Maendeleo ya Wanawake Organisation chair Nyambura Ngugi said "the cry in our families is so major since nearly all of us are affected".
She said there are families that have graves out of alcoholism and "it must be made very clear to the authorities that it is no longer acceptable to be host to reckless alcoholic drinks enterprises that defy rule of law".
Mr Joseph Kibugi who advocates for the empowerment of boy child in the county through Kibugi wa Ihíí Foundation said alcoholism combined with drug abuse contributes to the violent nature of many residents.
"Leaders are to blame...in their entirety. As a result, alcoholism has negatively deprived the boy child the future. The alcoholics cannot sustain marriages...they are struggling to meet conjugal rights obligations, cannot hold on to incomes and eventually it affects productivity and the country wealth," he said.

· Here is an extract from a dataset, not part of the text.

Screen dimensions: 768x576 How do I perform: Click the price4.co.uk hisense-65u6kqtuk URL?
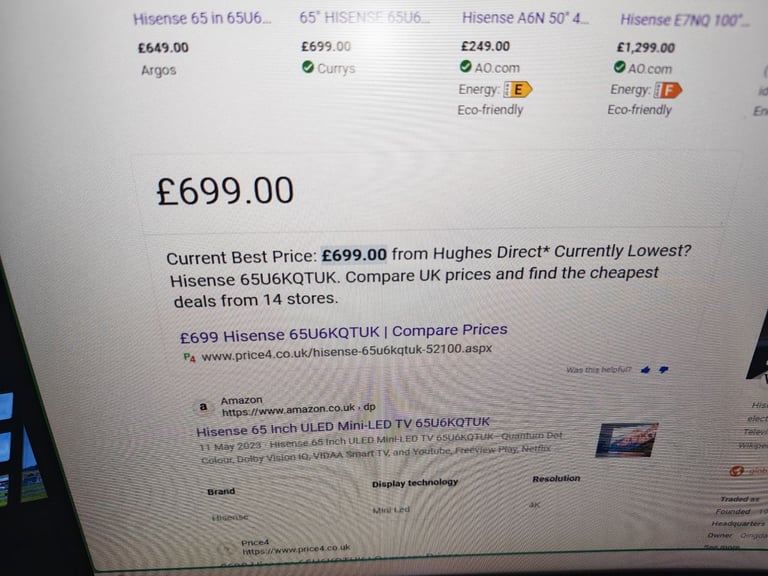[347, 352]
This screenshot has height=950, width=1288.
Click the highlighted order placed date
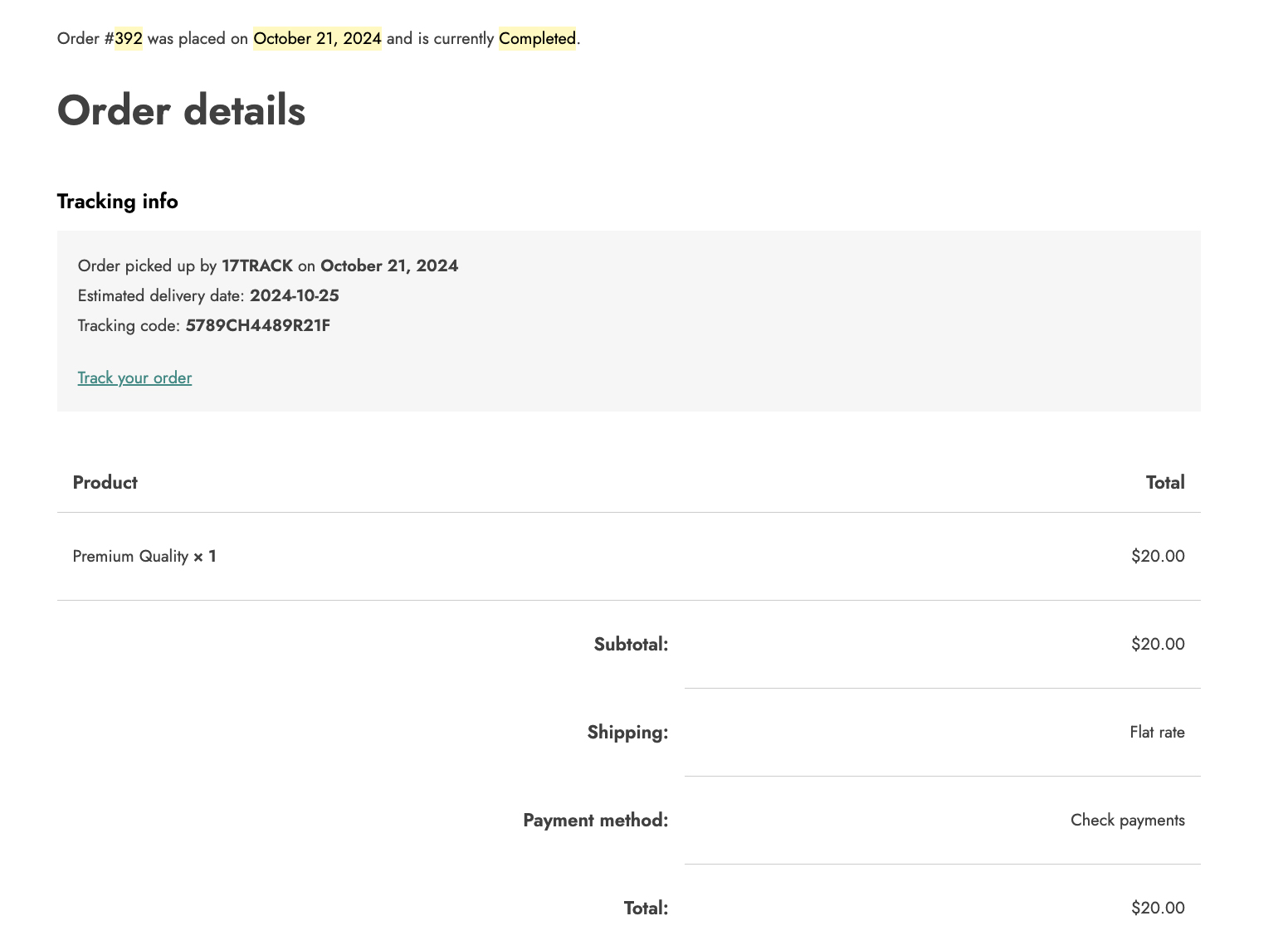[317, 39]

He said bar owners are running a syndicate of disease, poverty, social disintegration and death in the County.
Murang'a Deputy Governor Stephen Munania told Nation.Africa that it is true there is an alcoholism crisis in the county.

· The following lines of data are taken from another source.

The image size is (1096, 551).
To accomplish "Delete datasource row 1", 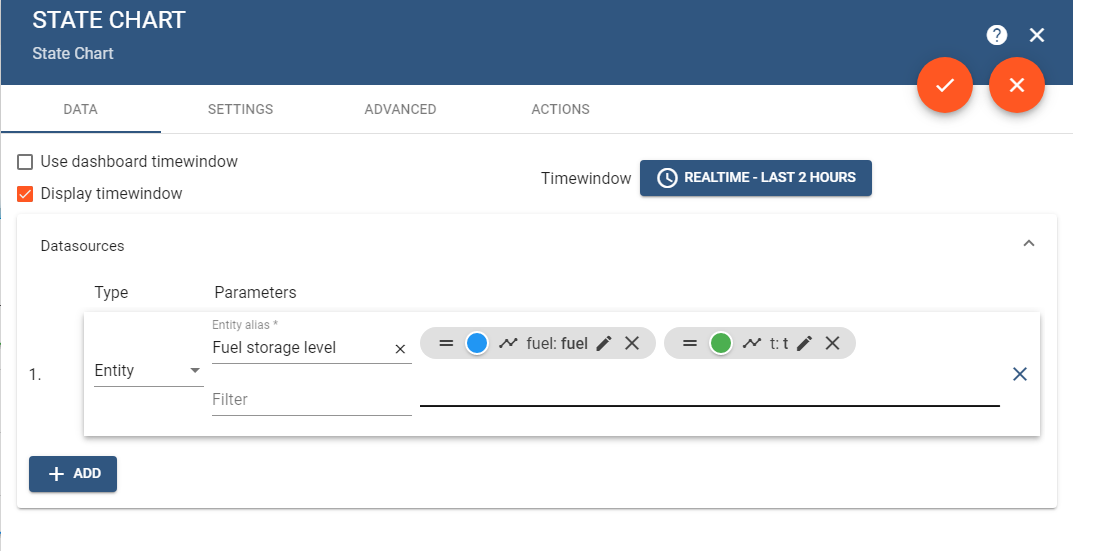I will [x=1019, y=373].
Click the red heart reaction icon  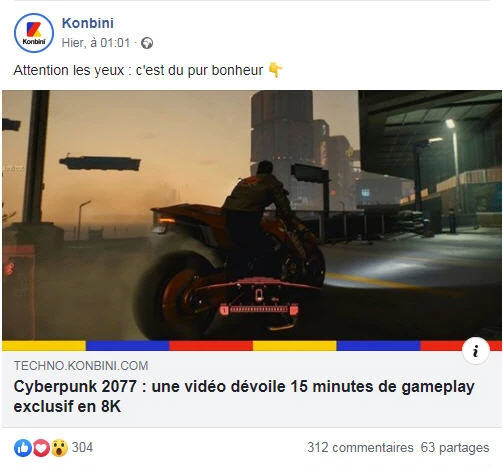click(41, 448)
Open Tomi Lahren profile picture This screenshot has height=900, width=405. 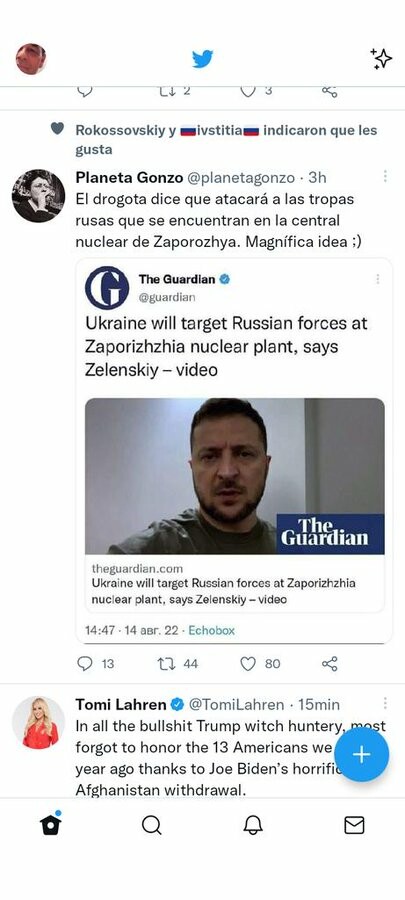click(x=38, y=723)
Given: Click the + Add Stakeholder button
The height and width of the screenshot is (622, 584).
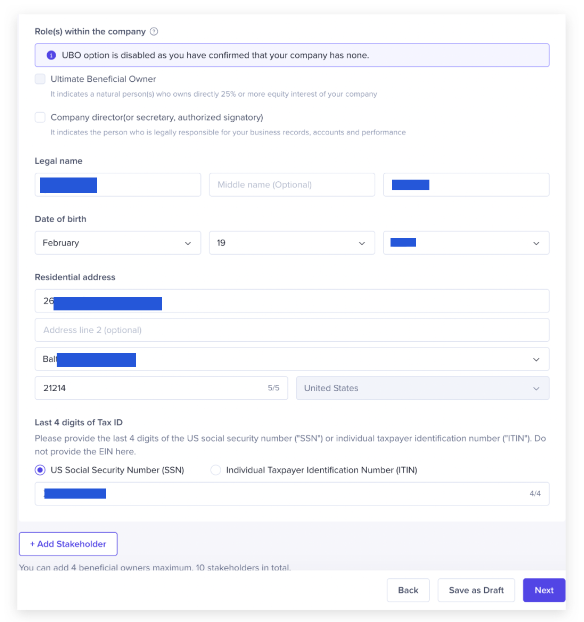Looking at the screenshot, I should (x=68, y=544).
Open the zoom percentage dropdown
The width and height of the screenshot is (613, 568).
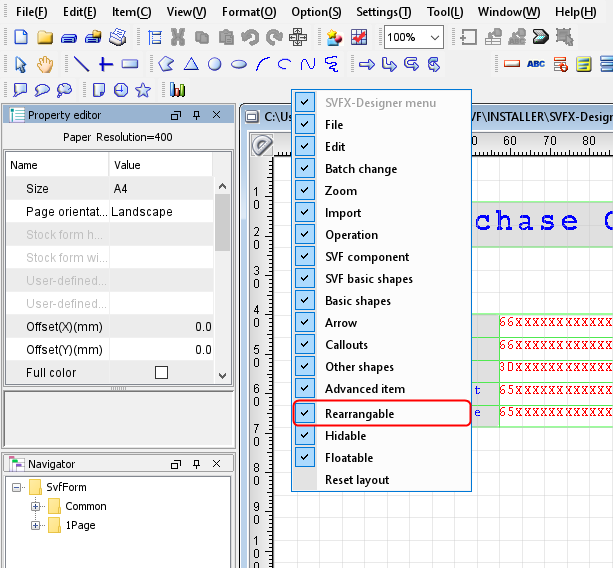point(434,37)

"As a youth aged 29 years, I feel the problem and I identify with it. We have a problem that needs to be dealt with," he said.
Mr Munania said that the problem differ from region to the other.
"Areas that have more unemployed people record more alcoholic challenge. We have a lower rate of alcoholism in the tea zones where most residents are largely engaged in tea picking. The alcoholism problem is more ingrained in the lower zones where poverty levels are high," he said.
The Deputy Governor said there is a concerning trend across the county and especially in every shopping centre "where availability of alcohol has kept the youth and unemployed in perpetual drunkenness by patronizing illicit and cheap liquor dens".
He said that the County government will implement proper licensing mechanism that is anchored in the existing laws.
"We will also execute a robust policy framework that ensures an interagency security partnership to enforce the necessary regulatory policies," he said.
Broader mindset
Further, Mr Munania said "tackling alcoholism among the population will require broader mindset than just insisting on law".
He said that governor Irungu Kang'ata government has committed itself to providing economic emancipation to many through better agribusiness returns, capacity building through Technical and Vocational Education Training and more support to poor families.
"For the serious cases, we will invest resources in rehabilitation efforts through our healthcare facilities," he said.
County Commissioner Mr Karuku Ngumo urged the residents to have the responsibility to report any incident that pose a threat to their security to police or other security agents.
“Report to us those who are behind those illegal activities. There is a safe digital way of reporting to us all those officers and civilians exposing you to any form of threats. When those reports reach us, we always act. Those junior officers might be doing things that are not known to us but when you address them to us, action is always taken to correct the situation," he said.
He said that the menace can be contained if the society made it expressly clear that it does not wish to coexist with those deemed to be progressing activities that are not in the common interest of the society members.
“I appeal to all of you to stop complaining and instead be part of the solution. You are the ones who know the criminals troubling you. Give us the information through the Security Toll free number that is 988,” he stated.
The number receives security reports on Safaricom registered sim cards where the sender starts the message with the name of the County followed by the Sub County, village and then the security tip in brief. The message circulates to the Interior Ministry and it instantly duplicates itself to all senior county security heads who in turn sends it to ground teams.
All the copies happen in a span of less than one minute upon sending hence igniting realtime response.